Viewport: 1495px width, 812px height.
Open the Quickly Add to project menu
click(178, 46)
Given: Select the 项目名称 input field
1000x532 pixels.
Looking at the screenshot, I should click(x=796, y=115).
--------
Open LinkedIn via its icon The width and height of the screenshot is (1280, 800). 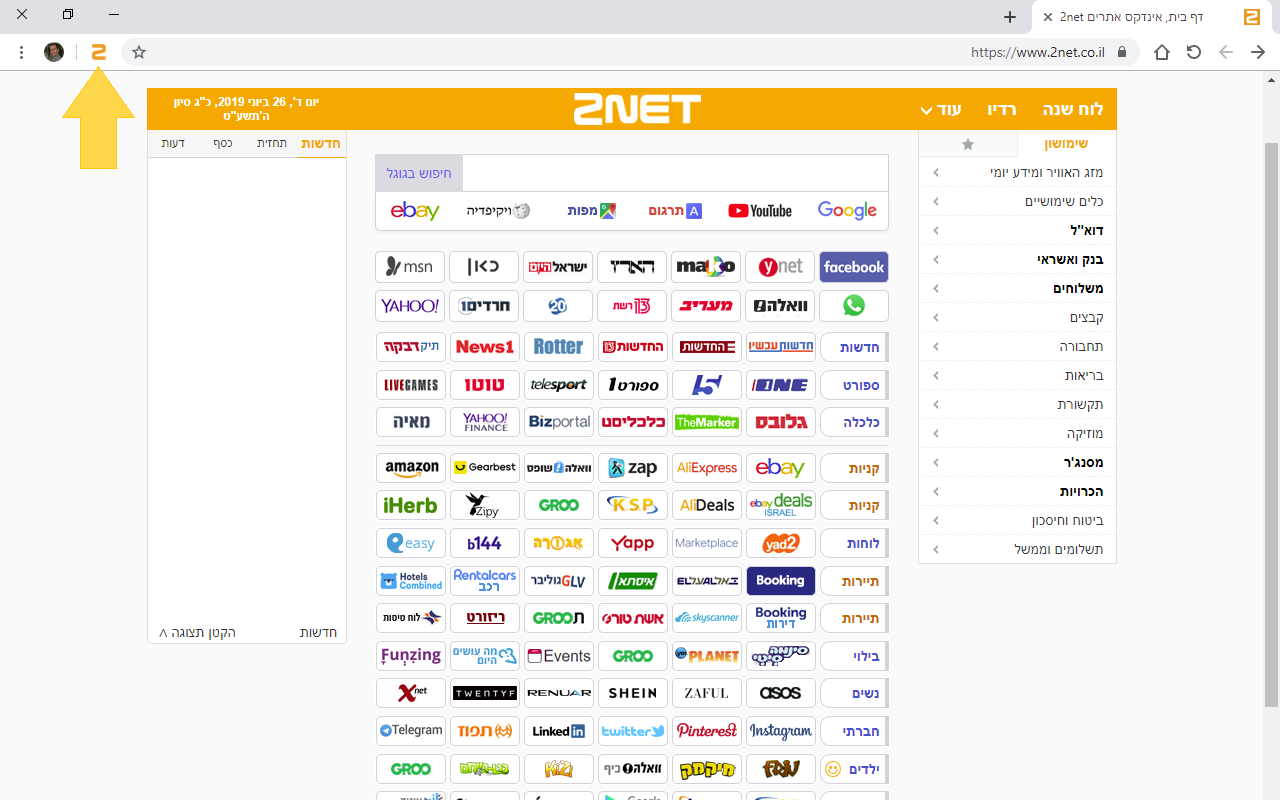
--------
Given problem:
Reproduce word for word the items from the line containing "Given: Select the 项目名称 input field" through the line containing "Looking at the", with both of those lines included.

Answer:
Given: Select the 项目名称 input field
1000x532 pixels.
Looking at the screenshot, I should click(x=796, y=115).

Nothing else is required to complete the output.